问题
I have a controller that send the data to the model and the model insert this data in the mysql.
I want to know the last ID of the row inserted, but I want this ID in my ajax function to use to uptade the table with the information.
Here what I have:
The model:
public function add($nome, $documento)
{
$dados = array (
'nome' => $nome,
'documento' => $documento
);
$this->db->insert('clientes', $dados);
return $this->db->insert_id();
}
The Controller:
public function add()
{
// validar
$nome = $this->input->post('inputNome');
$documento = $this->input->post('inputDocumento');
$this->Cliente_model->add($nome, $documento);
return "ok";
}
The ajax function:
$(document).ready(function(){
$("#salvarCliente").click(function(){
$.ajax({
url: "cliente/add",
type: 'POST',
data: $("#formCliente").serialize(),
success: function(msg){
alert(msg);
$("#clienteMensagem").html('Cliente cadastrado com sucesso!');
$("#table-clientes tr:last").after('<tr><td>'+msg+'</td><td>' + $('#clienteNome').val() + '</td><td>' + $('#clienteDocumento').val() + '</td><td></td></tr>');
$("#clienteNome").val('');
$("#clienteDocumento").val('');
}
});
return false;
});
});
The code add my data to mysql, but I can't see the "ok" from the controller on my console.log or in my alert in the browser before I send the data.
I only want to return the result of "$this->db->insert_id()" from my model to my controller and from my controller to my ajax function.
回答1:
Change following:
The controller :
public function add()
{
// validar
$nome = $this->input->post('inputNome');
$documento = $this->input->post('inputDocumento');
$res = $this->Cliente_model->add($nome, $documento);
echo json_encode($res);
}
The ajax function:
$(document).ready(function(){
$("#salvarCliente").click(function(){
$.ajax({
url: "cliente/add",//Enter full URL
type: 'POST',
dataType:'JSON',
data: $("#formCliente").serialize(),
success: function(msg){
alert(msg);
$("#clienteMensagem").html('Cliente cadastrado com sucesso!');
$("#table-clientes tr:last").after('<tr><td>'+msg+'</td><td>' + $('#clienteNome').val() + '</td><td>' + $('#clienteDocumento').val() + '</td><td></td></tr>');
$("#clienteNome").val('');
$("#clienteDocumento").val('');
}
});
return false;
});
});
回答2:
You can't see "ok" because in ajax parameters you haven't set the dataType.

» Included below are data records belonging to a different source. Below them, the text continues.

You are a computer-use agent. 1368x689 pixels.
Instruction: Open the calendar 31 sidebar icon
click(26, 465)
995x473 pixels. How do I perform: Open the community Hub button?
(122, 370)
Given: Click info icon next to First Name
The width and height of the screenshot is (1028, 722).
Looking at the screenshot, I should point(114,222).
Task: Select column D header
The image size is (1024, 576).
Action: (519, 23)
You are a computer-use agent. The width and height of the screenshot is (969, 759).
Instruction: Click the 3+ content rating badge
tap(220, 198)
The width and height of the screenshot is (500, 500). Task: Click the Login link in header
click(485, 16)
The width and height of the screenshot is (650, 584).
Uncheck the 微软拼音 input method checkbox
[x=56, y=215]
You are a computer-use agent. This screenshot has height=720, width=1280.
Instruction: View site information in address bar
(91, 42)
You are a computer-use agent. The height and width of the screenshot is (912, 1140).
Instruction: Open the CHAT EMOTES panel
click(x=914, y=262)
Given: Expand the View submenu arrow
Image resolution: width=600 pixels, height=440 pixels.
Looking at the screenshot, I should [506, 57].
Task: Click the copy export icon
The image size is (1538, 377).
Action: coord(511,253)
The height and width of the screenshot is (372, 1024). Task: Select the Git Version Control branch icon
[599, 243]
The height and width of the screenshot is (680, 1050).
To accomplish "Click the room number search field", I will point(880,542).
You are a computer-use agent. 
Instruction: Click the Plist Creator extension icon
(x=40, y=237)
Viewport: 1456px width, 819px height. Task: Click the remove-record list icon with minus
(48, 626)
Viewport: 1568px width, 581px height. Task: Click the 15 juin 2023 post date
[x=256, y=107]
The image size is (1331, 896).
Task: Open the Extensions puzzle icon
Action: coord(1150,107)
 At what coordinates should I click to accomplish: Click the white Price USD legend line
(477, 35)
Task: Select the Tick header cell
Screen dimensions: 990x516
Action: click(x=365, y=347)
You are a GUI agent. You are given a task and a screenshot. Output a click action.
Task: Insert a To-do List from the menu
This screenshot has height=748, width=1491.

Add one parameter dataType:json/html and then you would be able to receive data from the controller.
Something like this:
$.ajax({
url: "cliente/add",
type: 'POST',
data: $("#formCliente").serialize(),
dataType: 'JSON',
success: function(msg){
alert(msg);
}
});
and replace the controller function into this
public function add()
{
// validar
$nome = $this->input->post('inputNome');
$documento = $this->input->post('inputDocumento');
$id = $this->Cliente_model->add($nome, $documento);
echo json_encode($id);
}
回答3:
public function add()
{
// validar
$nome = $this->input->post('inputNome');
$documento = $this->input->post('inputDocumento');
$insert_id = $this->Cliente_model->add($nome, $documento);
echo $insert_id; exit;
}
回答4:
To make it more custom you can this is another way to get the response
public function add()
{
// validar
$nome = $this->input->post('inputNome');
$documento = $this->input->post('inputDocumento');
$res = $this->Cliente_model->add($nome, $documento);
$this->output
->set_status_header(200)
->set_content_type('application/json', 'utf-8')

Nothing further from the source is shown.